Generative Pre-Trained Transformer (GPT)

Generative Pre-Trained Transformer (GPT)#

GPT is a type of Language Model

Let’s break this down piece-by-piece in reverse order:

Language Models
Large
Transformer
Pre-Trained
Generative

A Language Model (LM) is a model that assigns probabilities to sequences of words.
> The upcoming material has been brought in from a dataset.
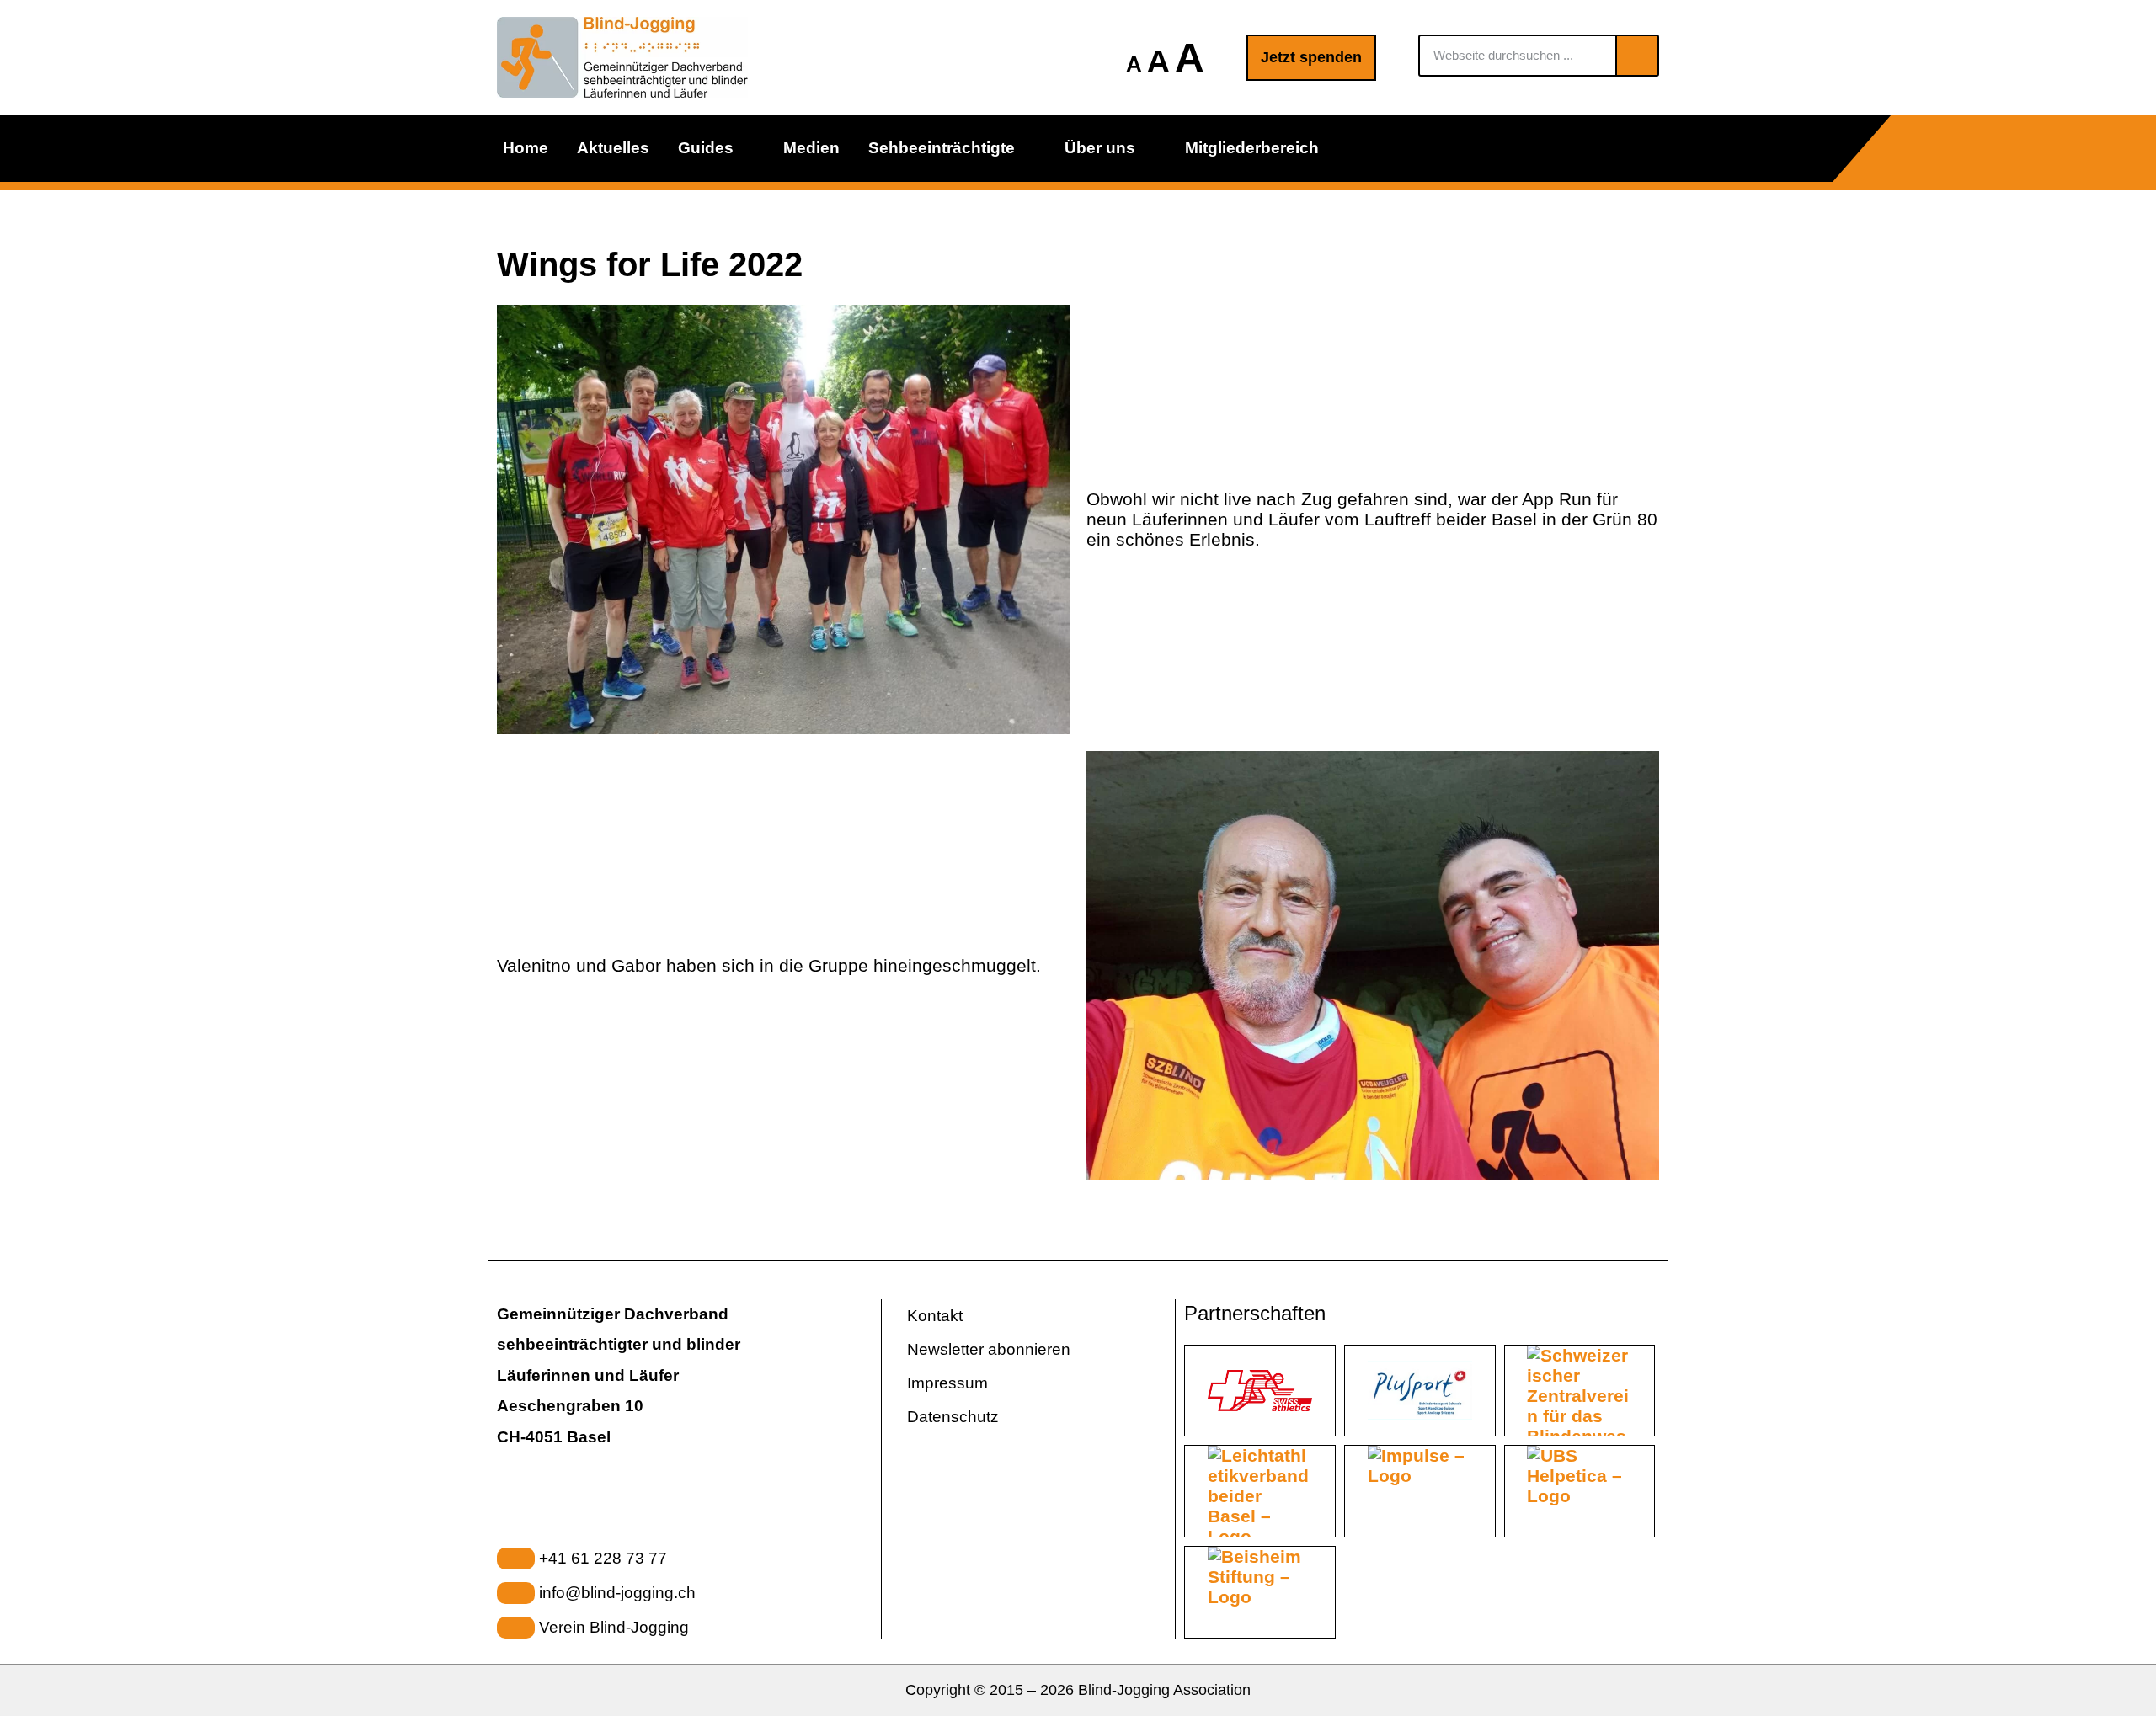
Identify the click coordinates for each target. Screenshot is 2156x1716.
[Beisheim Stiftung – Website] (1260, 1592)
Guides (706, 148)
Probabilities are estimated (the models are trained) using collections of naturally ocurring text, called a corpus. You can use a LM to select the most probable next word given a context of a preceding series of words.

Animated Transfomer

_images/lm-hist.png — Fig. 1 Evolution of language models over time#

Large

We call a language model large when:

The model has billions of parameters
The model has been trained on billions of words/tokens

Why the focus on large language models (LLMs)? Because as scale increases new emergent capabilities have appeared, such as complex reasoning. Smaller language models gave no indication that this would happen.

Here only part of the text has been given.